AUFGABE 1 —
Übernimm aus dem Kommentar über Politikerbesuche in der Ukraine wortgetreu den Abschnitt, der mit den Worten „Jetzt scheint die“ beginnt und mit „sensationshungrigen Kameralinsen hingeben.“ endet.
AUFGABE 2 —
Mit welchem Pilgerweg vergleicht der Kommentar über Politikerbesuche in der Ukraine die Anziehungskraft Kiews für die Politik?
AUFGABE 3 —
Schreibe den Kommentar über Politikerbesuche in der Ukraine im Anschluss an seinen letzten Satz weiter.

Man könnte die Frage stellen: Was hat die Ukraine, was die anderen Länder nicht haben. Klingt zynisch, aber angesichts des gesellschaftlichen „Stelldichein“ im Kriegsgebiet könnte man den Verdacht haben, Wolodymyr Selenskji wirft zwischen Ruinen und Trümmern eine Charity-Party.
Normalerweise finden sich ja bei solchen Wohltätigkeitsveranstaltungen das „Who is Who“ der überflüssigsten, nichtsdestoweniger aber sehr reichen Zeitgenossen ein, um sich gegenseitig mit Scheckbuch, Glitzer und Tamtam Konkurrenz zu machen. Ganz gleich, ob es um verhungernde Kinder in der Sahelzone, schnöde verlassene Ehefrauen im Tibet oder um Opfer eines Lawinenabgangs am Hindukusch geht, stets werden bei Champagner, Kaviarhäppchen und Blitzlichtgewitter der anwesenden Presse mit erklecklichen Sümmchen für gute Zwecke auf sich aufmerksam gemacht.
Jetzt scheint die Ukraine „the place to be" zu sein, an dem man sich unbedingt sehen lassen muss, um dazu zugehören. Für die Politik ist Kiew längst ein "must" und übt inzwischen eine ähnlich hohe Anziehungskraft aus wie der Pilgerweg nach Santiago de Compostela. Der EU-Ratspräsident Charles Michel, die EU-Kommissionspräsidentin von der Leyen, Außenministerin Annalena Baerbock, Bundeskanzler Olaf Scholz, Staatspräsident Emanuel Macron, sie sind nicht die Einzigen, die sich dem Thrill von Mörserbeschuss und Raketenangriffen zusammen mit sensationshungrigen Kameralinsen hingeben.
Sogar Friedrich Merz war schon da, nun will auch die Bundestagspräsidentin Bärbel Bas. Jeder, der seine politische Wichtigkeit unter Beweis stellen will, muss mindestens einmal zwischen ausgebrannten Panzern und zerschossenen Wohnhäusern gestanden haben. Optimieren kann man das Szenario nur noch, wenn man ein paar Worte mit eilig herbeigeschaften alten Opfermütterchen wechselt. Es ist ein menschelndes Kommen und Gehen, da wird einem ob der Prominenz ganz schwindelig.

ANGEZEIGTE EINTRÄGE —
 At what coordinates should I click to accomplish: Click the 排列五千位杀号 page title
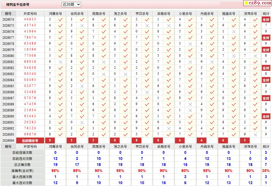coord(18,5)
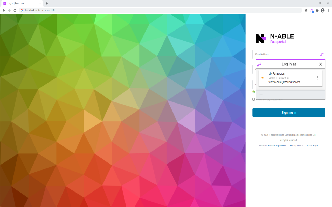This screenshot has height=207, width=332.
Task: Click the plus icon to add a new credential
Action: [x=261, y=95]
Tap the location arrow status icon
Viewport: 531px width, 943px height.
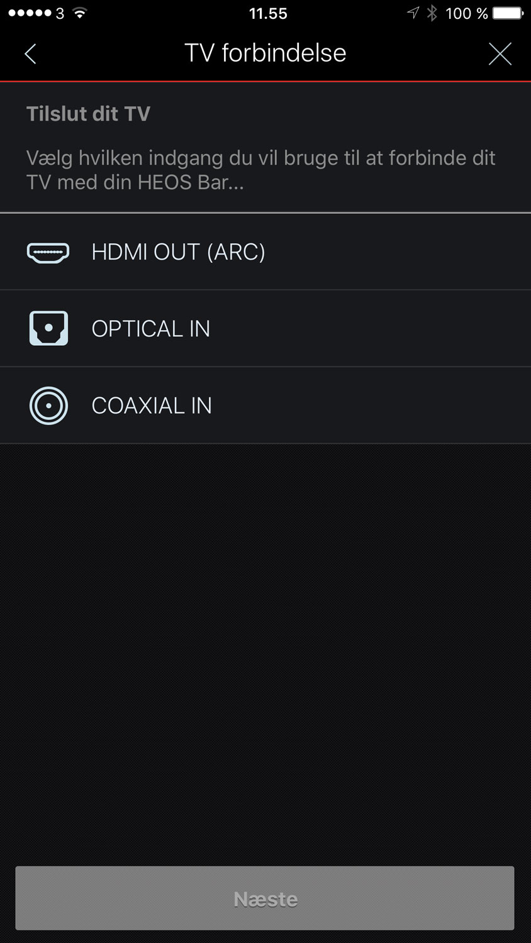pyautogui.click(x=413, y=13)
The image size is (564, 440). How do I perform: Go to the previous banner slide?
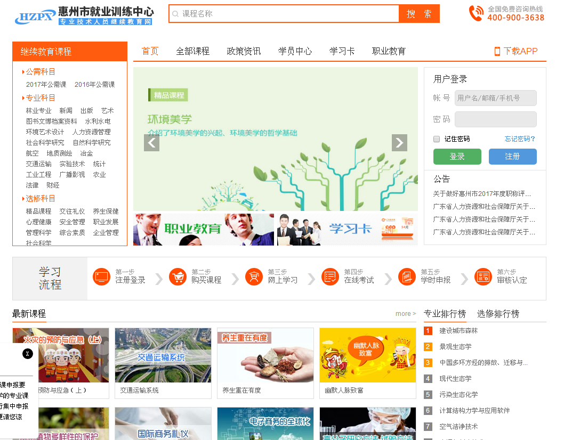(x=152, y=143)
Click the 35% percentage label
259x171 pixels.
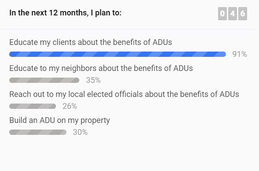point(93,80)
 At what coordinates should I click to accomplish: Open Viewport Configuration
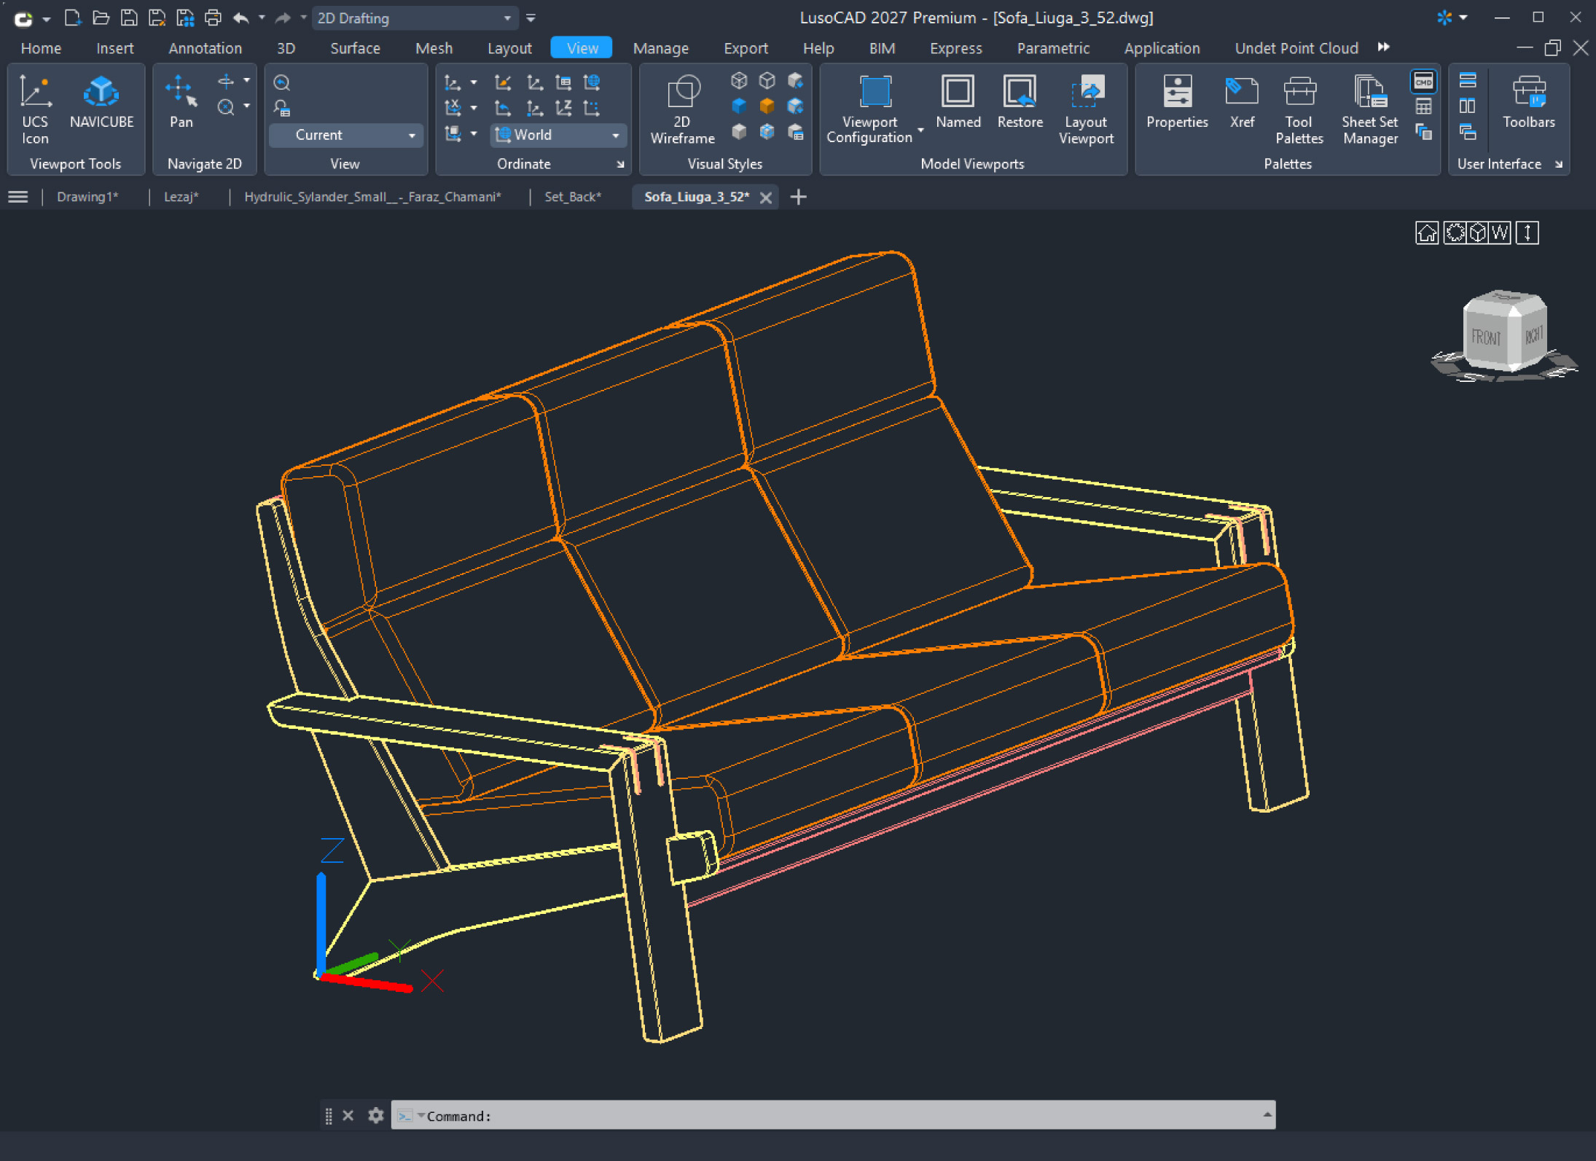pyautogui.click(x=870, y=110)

==

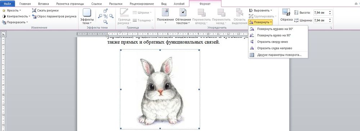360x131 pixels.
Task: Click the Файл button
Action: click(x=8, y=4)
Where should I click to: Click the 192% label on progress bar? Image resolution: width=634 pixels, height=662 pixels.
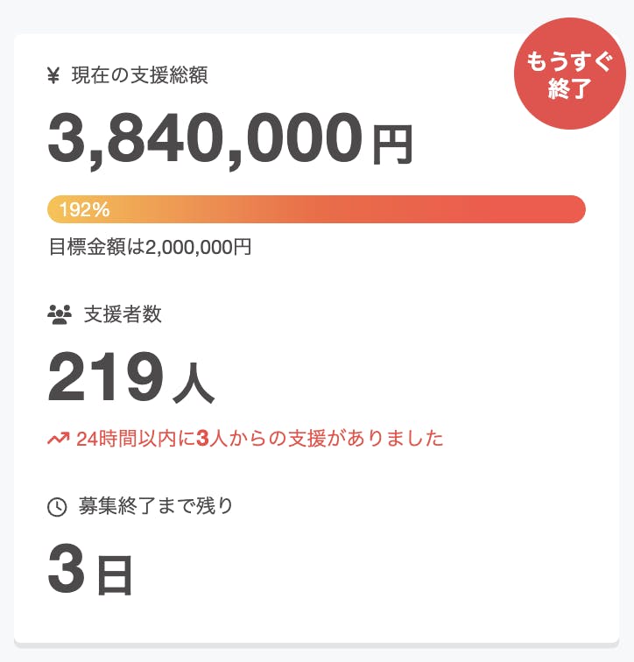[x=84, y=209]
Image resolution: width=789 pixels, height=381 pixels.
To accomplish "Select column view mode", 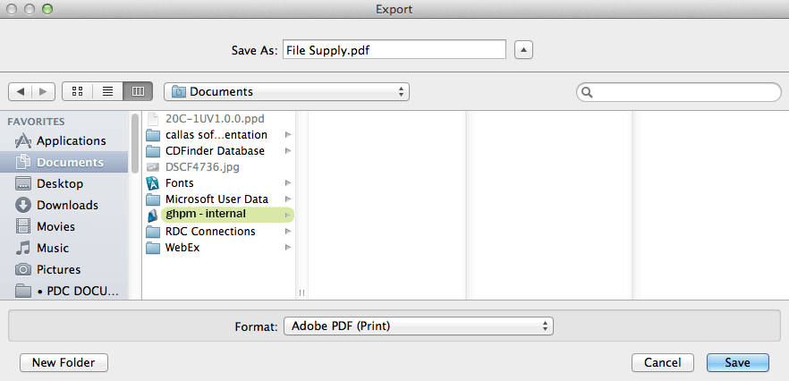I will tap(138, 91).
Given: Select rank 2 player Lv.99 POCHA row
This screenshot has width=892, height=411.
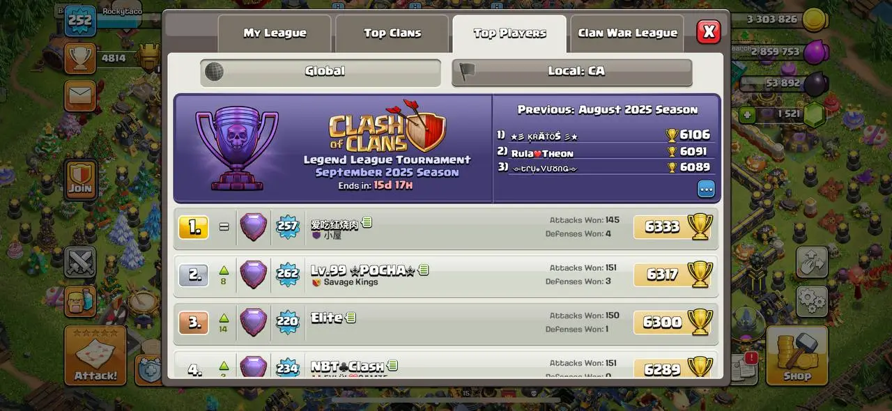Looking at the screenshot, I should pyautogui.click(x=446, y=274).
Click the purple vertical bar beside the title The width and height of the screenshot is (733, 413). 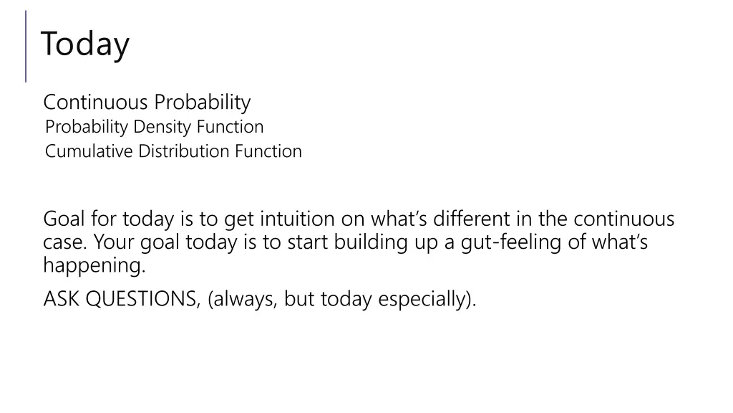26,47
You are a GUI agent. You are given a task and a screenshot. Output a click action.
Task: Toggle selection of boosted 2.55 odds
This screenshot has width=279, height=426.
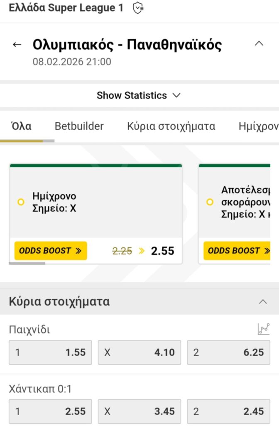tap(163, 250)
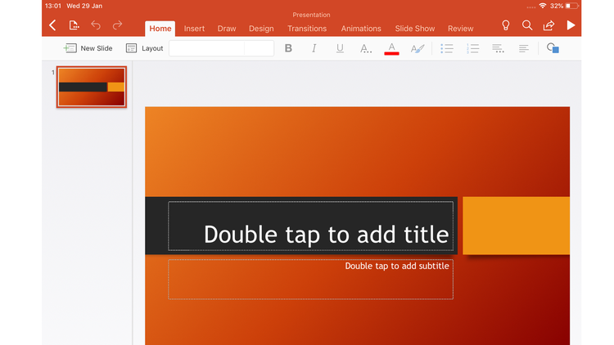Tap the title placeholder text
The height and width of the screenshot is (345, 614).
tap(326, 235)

==

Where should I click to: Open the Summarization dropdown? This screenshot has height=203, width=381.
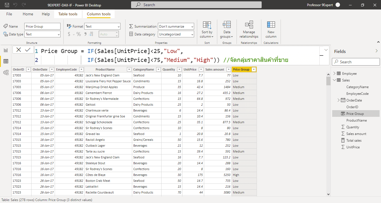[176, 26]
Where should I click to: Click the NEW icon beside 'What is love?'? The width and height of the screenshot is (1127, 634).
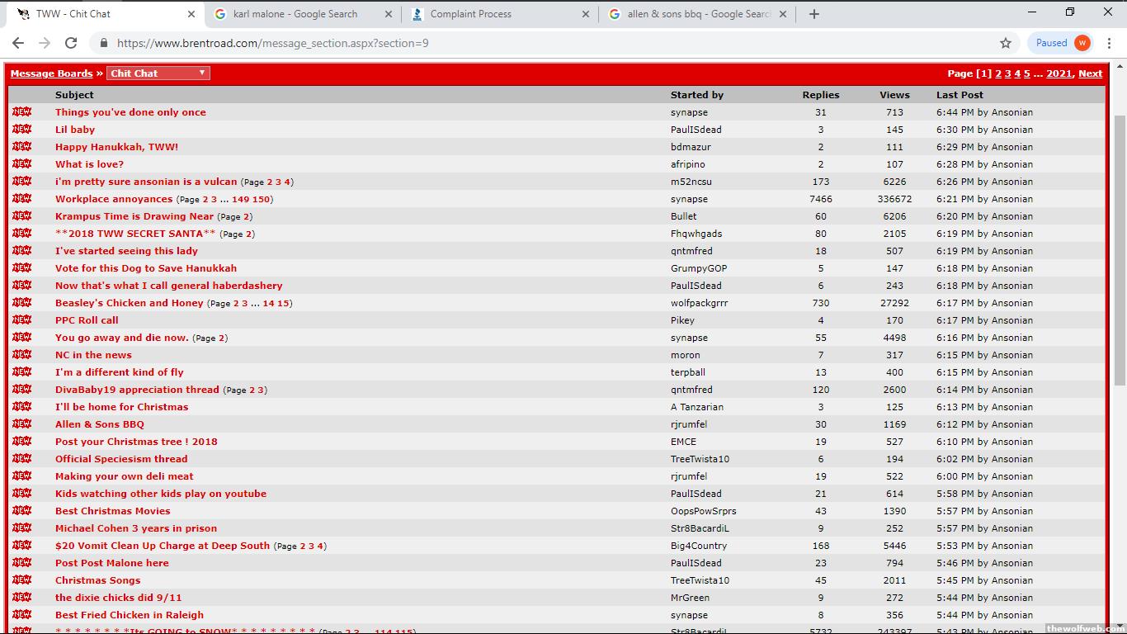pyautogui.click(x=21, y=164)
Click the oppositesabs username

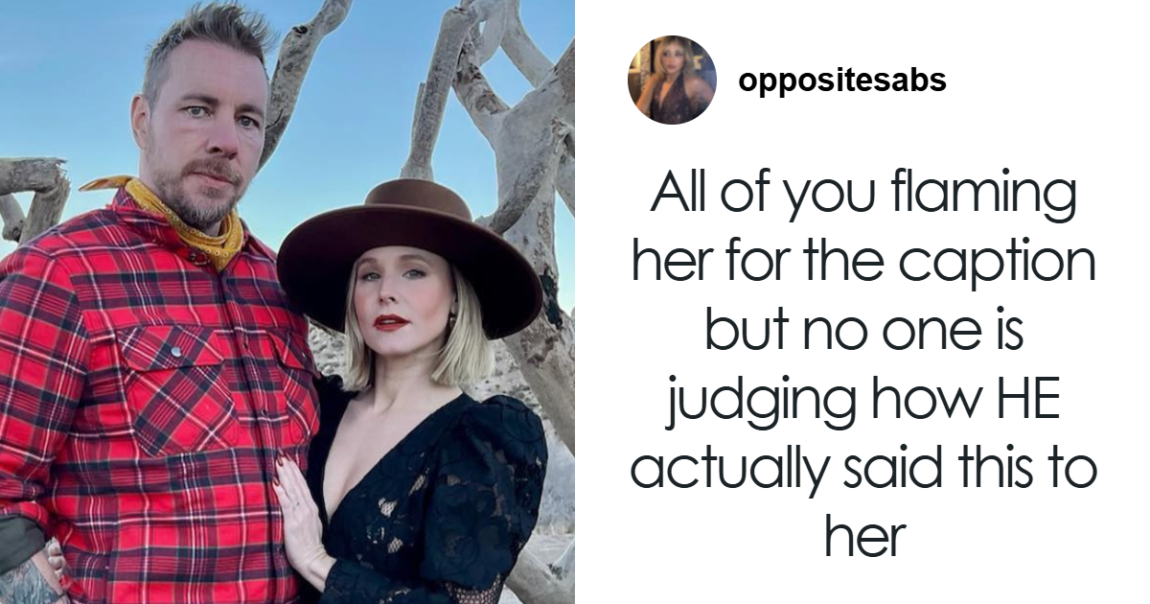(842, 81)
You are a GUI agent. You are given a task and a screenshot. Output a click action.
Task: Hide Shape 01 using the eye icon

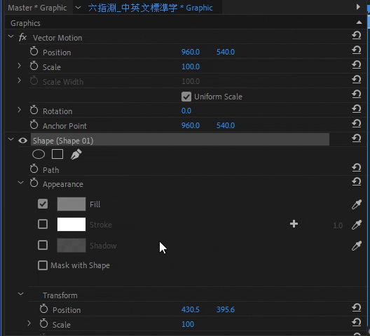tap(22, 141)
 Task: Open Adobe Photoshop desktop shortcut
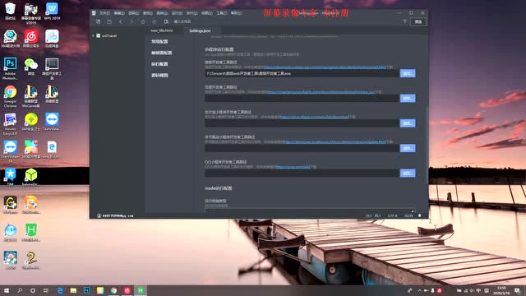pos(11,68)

ANTWORTFELD 1 —
Jetzt scheint die Ukraine „the place to be" zu sein, an dem man sich unbedingt sehen lassen muss, um dazu zugehören. Für die Politik ist Kiew längst ein "must" und übt inzwischen eine ähnlich hohe Anziehungskraft aus wie der Pilgerweg nach Santiago de Compostela. Der EU-Ratspräsident Charles Michel, die EU-Kommissionspräsidentin von der Leyen, Außenministerin Annalena Baerbock, Bundeskanzler Olaf Scholz, Staatspräsident Emanuel Macron, sie sind nicht die Einzigen, die sich dem Thrill von Mörserbeschuss und Raketenangriffen zusammen mit sensationshungrigen Kameralinsen hingeben.

ANTWORTFELD 2 —
Mit dem Pilgerweg nach Santiago de Compostela.

ANTWORTFELD 3 —
Neuerdings haben auch Filmgrößen und Top-Künstler die Ukraine für sich entdeckt. Die Schauspielerin und Hollywood-Größe Angela Jolie machte den Anfang und sich am Bahnhof in Lwiw sehen lassen, um ukrainische Flüchtlinge zu besuchen. Nun ja, "Besuch bei Flüchtlingen" ist vielleicht die falsche Wortwahl. Sie wurde in einem Café in Lwiw gefilmt. Ich fürchte, Helene Fischer und Frau Furtwängler werden sich demnächst aus Charkiw oder Bucha melden, um ihrer Bestürzung in den neuen Rollen als Botschafterinnen des Friedens ein gesellschaftliches Gewicht zu verleihen. Kriegsvoyeurismus oder -Tourismus -, andere Termini fallen mir dazu nicht ein.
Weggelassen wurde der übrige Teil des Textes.